The 85-page report is part two of the Senate Intelligence Committee’s findings on Russian meddling in the 2016 election, after an investigation that took two and a half years. The committee is led by Republicans, but Democrats actively supported the investigation’s findings.

The report as released Tuesday is heavily redacted, but its conclusions are right there in black-and-white:

The Committee found that [Russian] social media activity was overtly and almost invariably supportive of then-candidate Trump to the detriment of Secretary Clinton’s campaign,” the report says.

The investigation further found “that Russia’s targeting of the 2016 U.S. presidential election was part of a broader, sophisticated and ongoing information warfare campaign … a vastly more complex and strategic assault on the United States than was initially understood,” the report says.

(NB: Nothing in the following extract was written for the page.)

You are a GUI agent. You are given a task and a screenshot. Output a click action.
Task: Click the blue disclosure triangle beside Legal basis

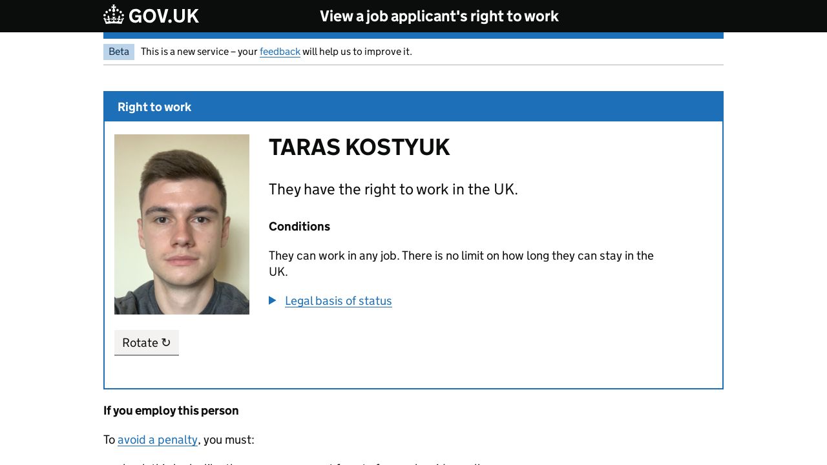pos(273,300)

And the Intelligence Committee chairman, Sen. Richard Burr (R-NC), told reporters this “assault” has never ended.

Russia is waging an information warfare campaign against the U.S. that didn’t start and didn’t end with the 2016 election,” Burr said.

“Their goal is broader: to sow societal discord and erode public confidence in the machinery of government. By flooding social media with false reports, conspiracy theories, and trolls, and by exploiting existing divisions, Russia is trying to breed distrust of our democratic institutions and our fellow Americans,” he added.

Unlike previous investigations, the Senate report “offers a litany of recommendations for technology companies, government agencies and lawmakers to better guard against future attempts to use the internet against American voters,” says the Wall Street Journal, adding that Congress should find ways to boost cooperation between social-media companies and government agencies.

“While the report tracks closely with the previous findings of Special Counsel Robert S. Mueller III and several independent researchers, the comprehensiveness and forcefulness of the report’s conclusions are striking in light of Trump’s efforts to minimize the impact of Russian interference in the election that brought him to office,” says the Washington Post.

The first part of the committee’s report, released in July, said voting systems in all 50 states were targeted by Russian agents ahead of the 2016 election. They sought to influence African Americans and conservatives in particular, via Facebook, its subsidiary Instagram and other social-media outlets.

The earlier report said the 2016 Russian campaign reached 126 million people on Facebook and 20 million on Instagram.

The White House had no comment, but Trump has previously “questioned the findings by U.S. intelligence officials that the 2016 election was a target of Russian manipulation.”